++ Demo gegen die Fleischindustrie
++ 50 bis (zwischenzeitlich) 100 Teilnehmer_innen
++ Protest direkt vorm Schlachthof
++ Fackelmarsch
Wir hoffen, dass dieser Artikel "erfrischender" und "mal was Anderes" ist, als die ganzen sachlichen Demo-Berichte, die hier sonst immer zu finden sind... Natürlich freuen wir uns über inhaltliche Ergänzungen! (Simone, die Protagonistin des Textes, kann als Personifikation von mehreren Menschen gesehen werden, die tatsächlich bei der Demo waren.)

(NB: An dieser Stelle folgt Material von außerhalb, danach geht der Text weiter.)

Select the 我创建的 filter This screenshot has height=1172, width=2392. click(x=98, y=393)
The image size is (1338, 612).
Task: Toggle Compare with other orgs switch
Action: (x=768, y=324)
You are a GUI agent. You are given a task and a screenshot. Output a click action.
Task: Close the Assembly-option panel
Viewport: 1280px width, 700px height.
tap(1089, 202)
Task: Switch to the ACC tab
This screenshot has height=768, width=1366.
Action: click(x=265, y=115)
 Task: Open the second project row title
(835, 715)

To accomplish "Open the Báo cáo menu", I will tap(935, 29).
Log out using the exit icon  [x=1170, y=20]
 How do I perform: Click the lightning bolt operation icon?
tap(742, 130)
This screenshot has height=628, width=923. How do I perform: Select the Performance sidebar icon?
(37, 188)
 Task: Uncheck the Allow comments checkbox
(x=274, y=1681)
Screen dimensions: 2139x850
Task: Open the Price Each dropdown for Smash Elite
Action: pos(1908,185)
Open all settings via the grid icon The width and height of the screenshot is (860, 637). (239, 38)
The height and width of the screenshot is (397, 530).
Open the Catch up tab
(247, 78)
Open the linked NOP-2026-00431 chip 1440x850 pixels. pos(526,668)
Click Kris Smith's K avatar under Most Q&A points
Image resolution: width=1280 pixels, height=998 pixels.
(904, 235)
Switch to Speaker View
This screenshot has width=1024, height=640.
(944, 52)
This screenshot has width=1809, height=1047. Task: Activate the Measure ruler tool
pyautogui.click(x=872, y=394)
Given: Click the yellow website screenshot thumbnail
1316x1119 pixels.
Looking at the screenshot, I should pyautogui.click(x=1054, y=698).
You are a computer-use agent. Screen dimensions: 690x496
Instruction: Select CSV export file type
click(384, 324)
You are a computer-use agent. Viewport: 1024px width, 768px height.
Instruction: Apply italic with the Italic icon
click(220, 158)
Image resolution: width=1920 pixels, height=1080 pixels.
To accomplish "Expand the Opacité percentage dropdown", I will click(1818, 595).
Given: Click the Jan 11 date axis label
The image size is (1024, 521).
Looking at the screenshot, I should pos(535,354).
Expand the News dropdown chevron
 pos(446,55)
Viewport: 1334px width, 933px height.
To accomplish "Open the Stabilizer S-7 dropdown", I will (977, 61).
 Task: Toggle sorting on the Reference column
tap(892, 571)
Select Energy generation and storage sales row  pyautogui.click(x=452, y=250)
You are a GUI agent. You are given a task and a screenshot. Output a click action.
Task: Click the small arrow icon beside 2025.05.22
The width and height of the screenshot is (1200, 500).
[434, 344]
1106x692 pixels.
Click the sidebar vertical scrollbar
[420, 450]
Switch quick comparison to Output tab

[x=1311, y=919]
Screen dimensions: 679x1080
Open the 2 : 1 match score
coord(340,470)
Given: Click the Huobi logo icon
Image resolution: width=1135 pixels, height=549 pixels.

12. Dezember 2009, 6 Uhr morgens. Der Wecker klingelt. Nach dem Aufstehen werden schnell noch ein paar vegane Brote geschmiert, bevor es losgeht. Simone muss sich beeilen, damit sie pünktlich am Bahnhof ist. Heute hat sie gemeinsam mit einigen Genoss_innen eine lange Zugfahrt vor sich. Nach Wittlich soll es gehen. Dort findet heute die vom "Bündnis für die Schließung des Schlachthofs Wittlich" (BSSW) veranstaltete Demonstration gegen den von der "Simon Fleisch GmbH" betriebenen Schlachthof in Wittlich und die gesamte Fleischindustrie statt. Obwohl Wittlich ein Kaff mit etwas mehr als 17.000 Einwohner_innen ist und Simone stundenlange, ungemütliche und überteuerte Zugfahrt ertragen muss, hat sie sich dazu entschlossen, die Genoss_innen in Wittlich zu unterstützen. Simone ist Anarchistin und Veganerin und will ihre Ideen einer herrschaftsfreien Welt, in der die Menschen respektvoll mit ihren Mitlebewesen und der Umwelt umgehen, in die Öffentlichkeit tragen. Da kommt so eine Demo gerade richtig. Diesen Samstag hat sie sowieso nix Anderes vor.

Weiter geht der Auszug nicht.